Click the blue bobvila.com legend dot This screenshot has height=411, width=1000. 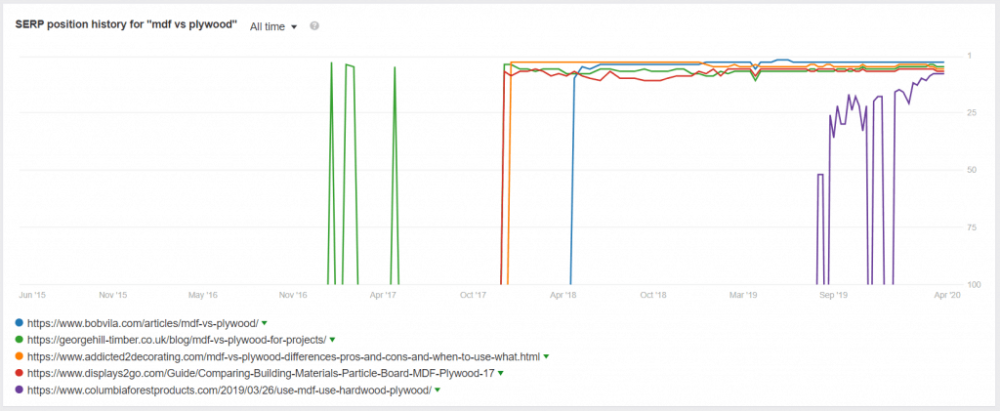coord(20,323)
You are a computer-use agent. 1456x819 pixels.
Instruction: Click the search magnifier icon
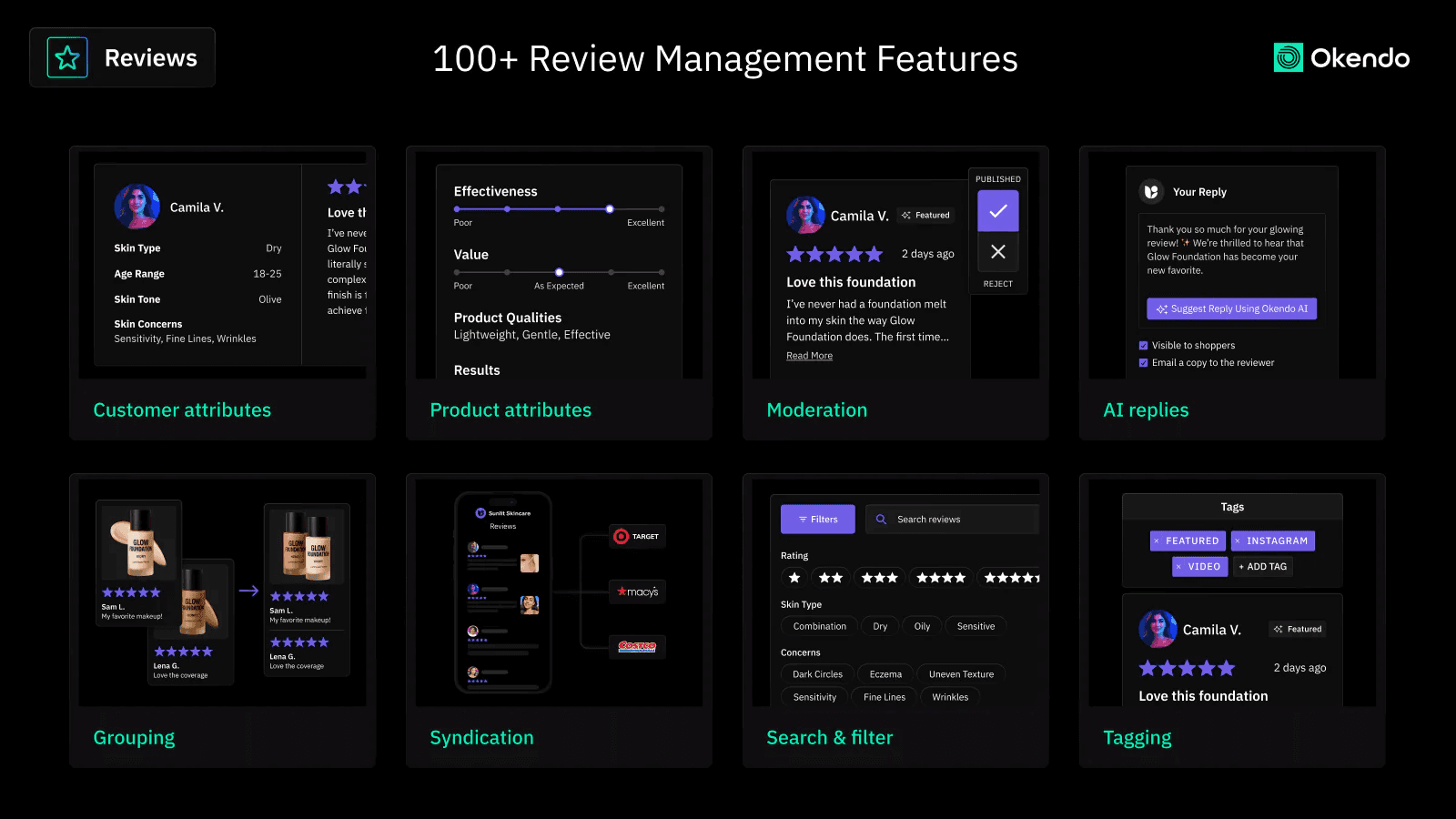[x=881, y=520]
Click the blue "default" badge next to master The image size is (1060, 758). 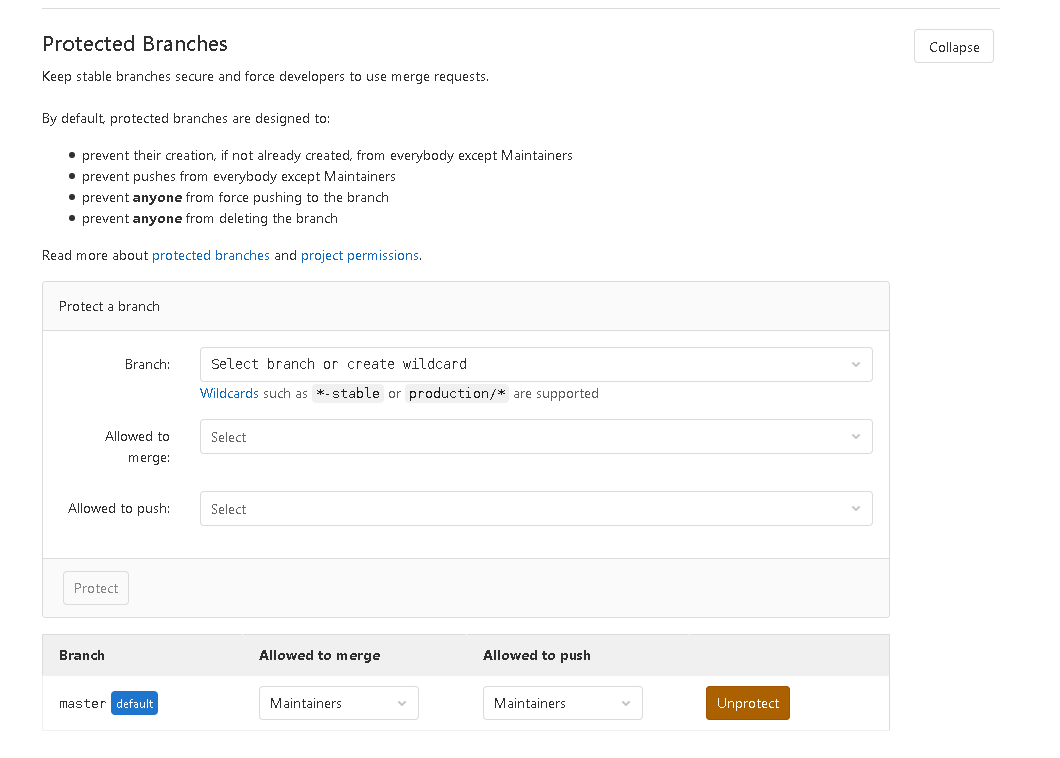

+ + +

Task to complete
Please copy the rows again, starting at the line that has "You are a computer-use" and running through the end of the rows, but substitute "magnifying glass" for "magnifier" and keep everything else unchanged. Omit the pictures.

Solution
You are a computer-use agent. 1456x819 pixels.
Instruction: Click the search magnifying glass icon
[x=881, y=520]
Click the blue "default" badge next to master The image size is (1060, 758). 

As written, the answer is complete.